Dave Santos, Chief Commercial Officer
Yes, absolutely. It’s a great question. Patients and clinicians are concerned about the need for infusion therapy during COVID. We’re fortunately an oral medication during this time. I believe it helps both now and into the future. It’s more convenient for patients and part of adapting to their lifestyle, especially with a product like TAVALISSE. Anecdotally, physicians are doing more telehealth visits when possible. They are receptive to agents like TAVALISSE that allow patients to do things at home.
Kristen Kluska, Analyst
Great. Thank you.
Raul Rodriguez, CEO
Thank you, Kristen.
Operator, Operator
Thank you. Our next question comes from the line of Tessa Romero of JPMorgan. Please go ahead with your question.
Tessa Romero, Analyst
Good afternoon, guys. Thank you for taking the question. Hope all is well. Just a few from me. So on the Phase 3 warm AIHA trial, are you able to provide any additional granularity on how you were thinking about timelines for full enrollment for the study? Is it a matter of finding the patients?
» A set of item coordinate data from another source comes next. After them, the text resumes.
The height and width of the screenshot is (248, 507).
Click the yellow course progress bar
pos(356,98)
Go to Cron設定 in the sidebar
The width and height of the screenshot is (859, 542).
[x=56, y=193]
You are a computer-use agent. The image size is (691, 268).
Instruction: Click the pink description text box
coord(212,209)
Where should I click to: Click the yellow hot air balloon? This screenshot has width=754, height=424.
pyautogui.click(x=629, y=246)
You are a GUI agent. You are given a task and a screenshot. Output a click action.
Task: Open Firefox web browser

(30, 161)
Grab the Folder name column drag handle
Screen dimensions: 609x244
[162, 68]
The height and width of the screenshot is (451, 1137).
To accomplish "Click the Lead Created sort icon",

Are there patients in queue that just need to be dosed? And then my second question, if I could, we noticed a few ASH abstracts up yesterday for fostamatinib; any new analyses or updates we should be monitoring for the conference next month? Thanks so much, guys.
Raul Rodriguez, CEO
Thank you, Tessa. Wolfgang, would you like to address enrollment timelines for Phase 3?
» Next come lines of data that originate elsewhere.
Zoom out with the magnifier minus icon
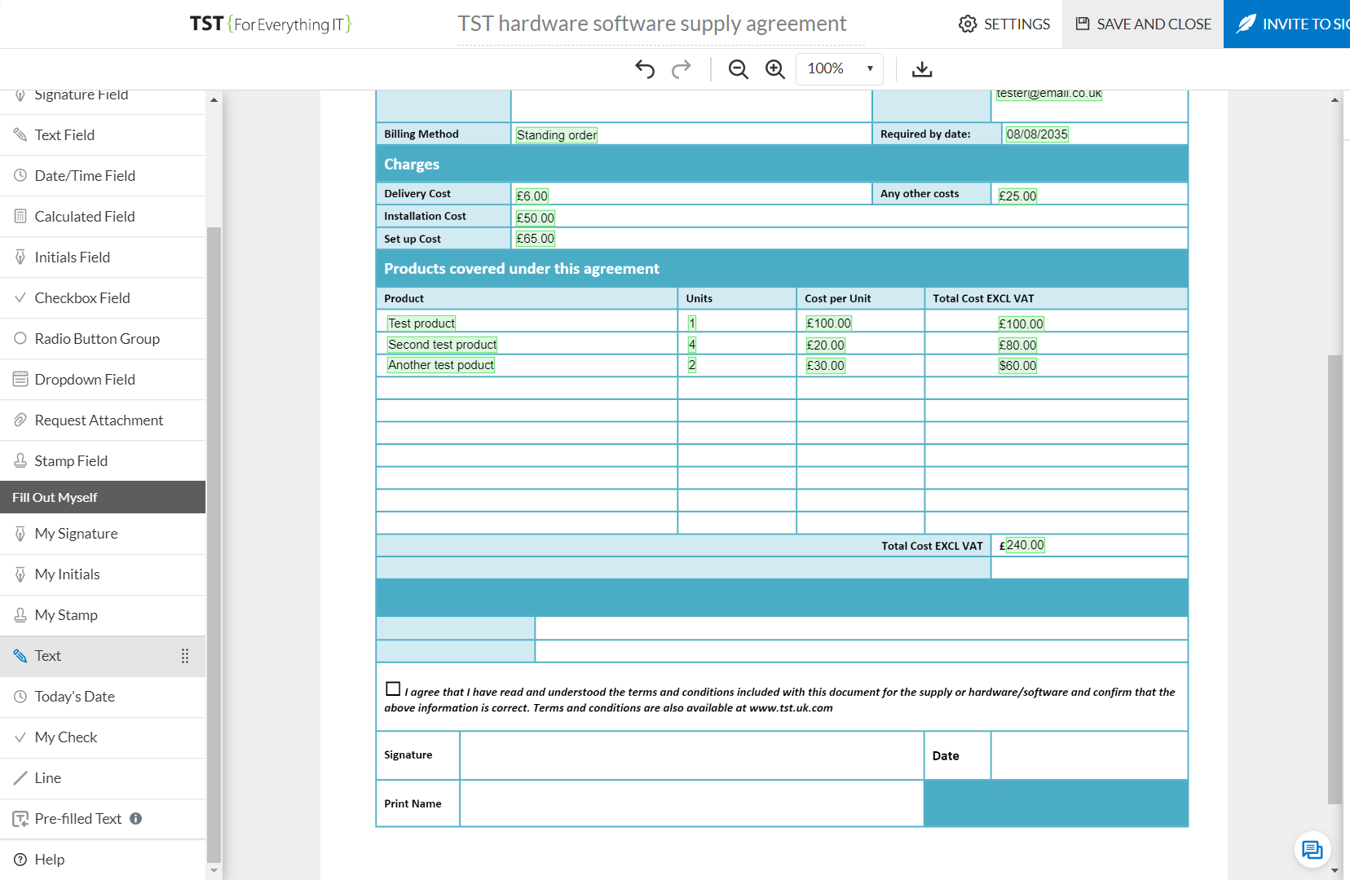click(739, 69)
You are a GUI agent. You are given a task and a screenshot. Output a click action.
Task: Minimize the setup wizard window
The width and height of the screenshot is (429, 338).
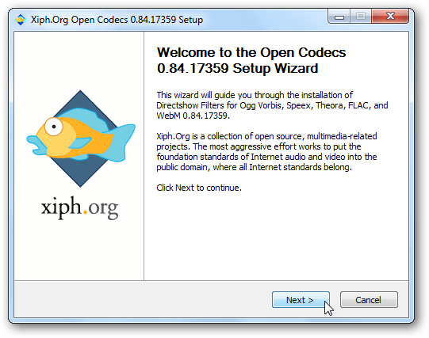pyautogui.click(x=339, y=17)
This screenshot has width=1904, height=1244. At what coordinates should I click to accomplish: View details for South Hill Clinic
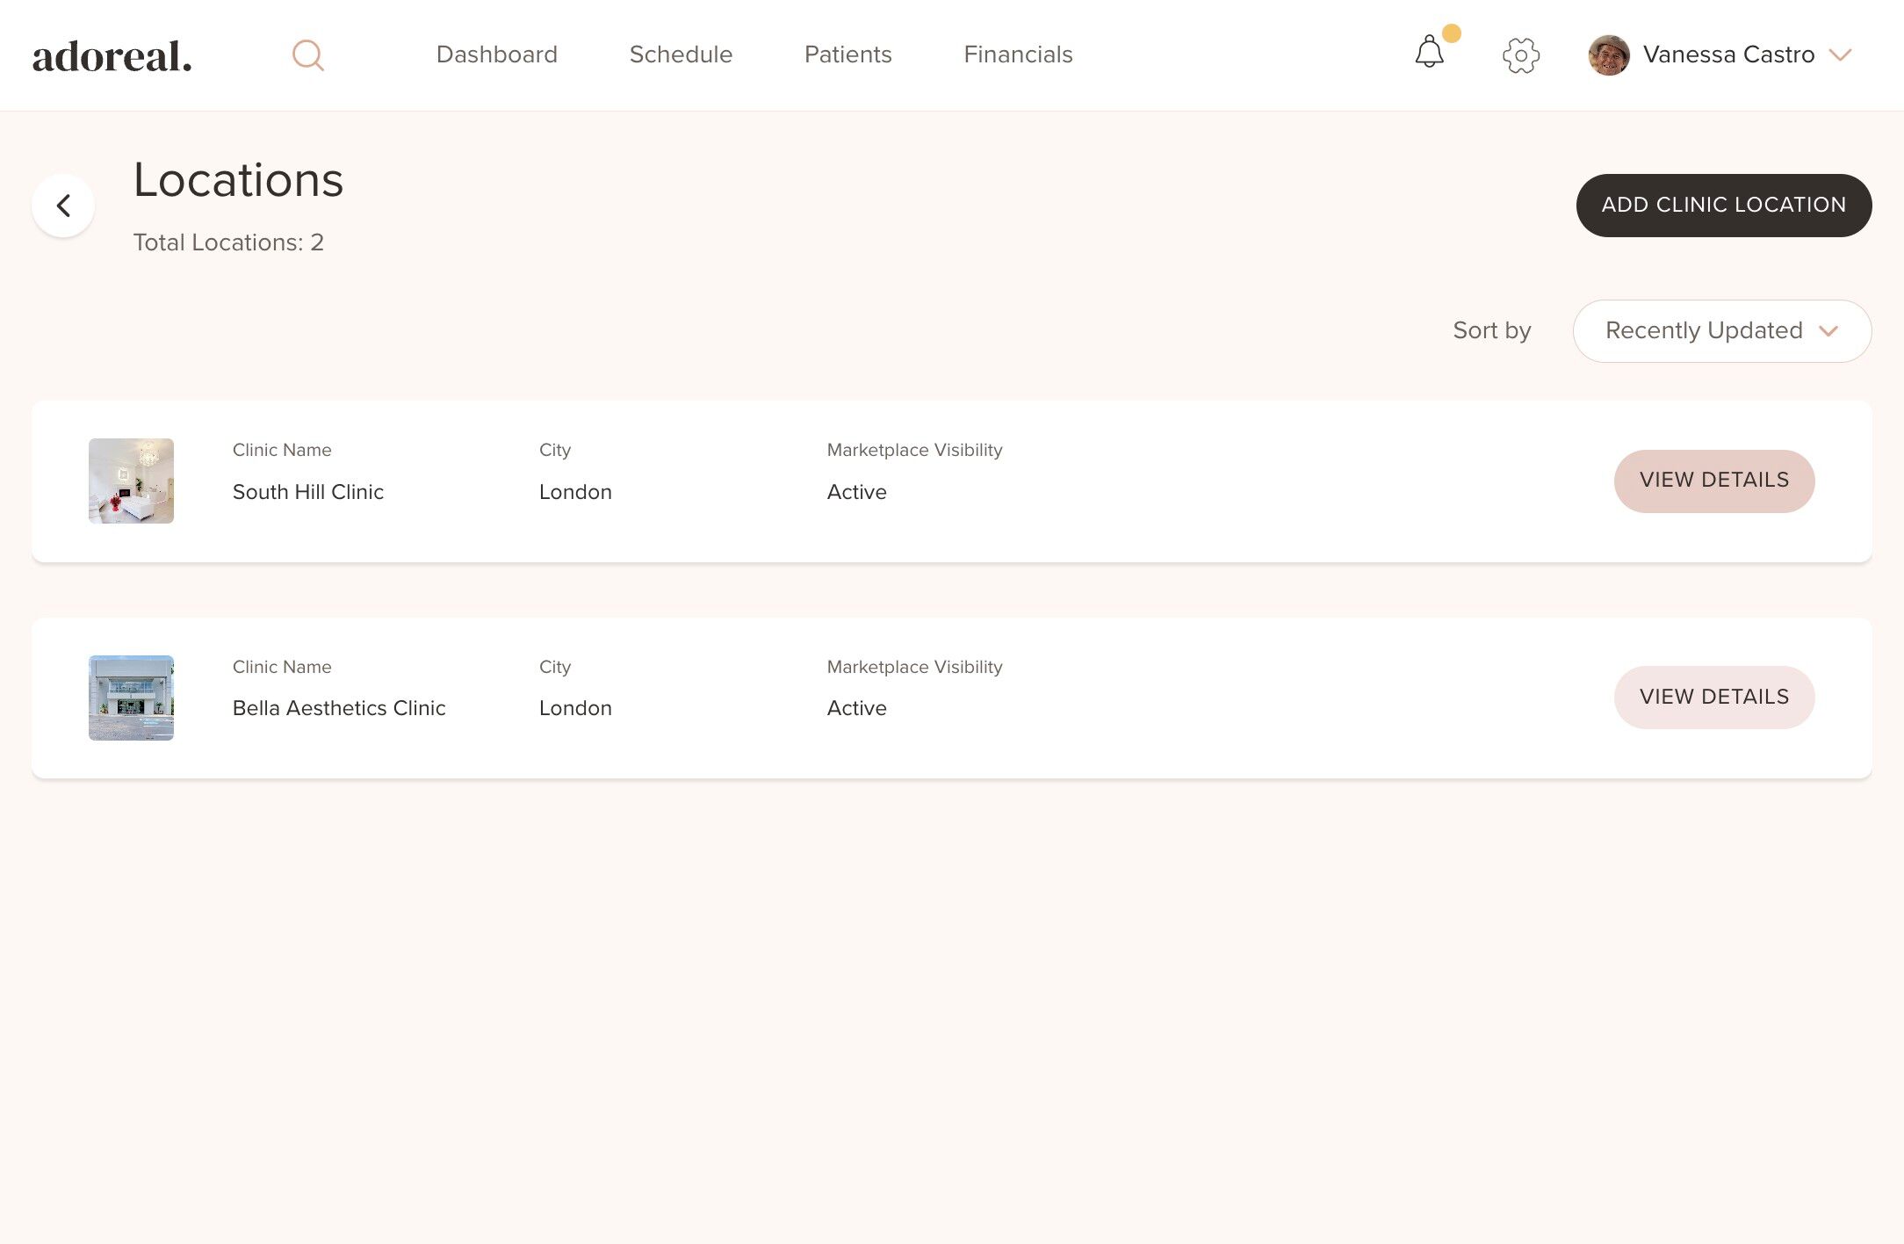click(1713, 481)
Wolfgang Dummer, Chief Medical Officer
Yes, the message I’d like to send is that things are going quite well. Before March, we had a very good momentum with about eight to nine patients a month. Then we had a shutdown over several months, where nobody got enrolled, and now the sites are reopening. We’ve seen screening activity translate to clinical and good results, meaning that we are optimistic. The COVID outbreaks in Europe and places could interfere with our plans so we’re cautious about making any promises. I say we’re optimistic but we have to respect the pandemic.
Raul Rodriguez, CEO
We look forward to providing further updates as we progress. It’s good to be at over 60% enrollment in this and to have so many sites open in 22 countries really helps. We will continue to look forward to keeping you updated. Regarding ASH, we have a few abstracts discussing some of the data and different cuts, and I think people will find useful. We’ll share more leading up to the conference next month. I believe there are at least four of them to watch closely, covering AIHA disorders, Phase 3 updates with more detail in AIHA, and TAVALISSE in long-term ITP patients.
Tessa Romero, Analyst
Great. Thank you so much for taking my question.
Raul Rodriguez, CEO
Thank you, Tessa.
Operator, Operator
There are no further questions at this time. I would like to turn the floor back over to Mr. Raul Rodriguez for closing comments, please go ahead.
Raul Rodriguez, CEO
Thank you so much. I’d like to thank you for your interest in Rigel and your participation in the call. It’s an exciting time for Rigel as we wrap up this year. I think we’ve accomplished a great deal this year and made tremendous progress despite all the difficulties imposed upon us. Even with those difficulties, we saw some opportunities such as in this COVID area. That’s I think we’re really excited about. We look forward to sharing with you our plans for next year in a future call. And with that, I’d like to thank you. Have a good day.
Operator, Operator
This concludes today’s teleconference. You may disconnect your lines at this time. Thank you for your participation.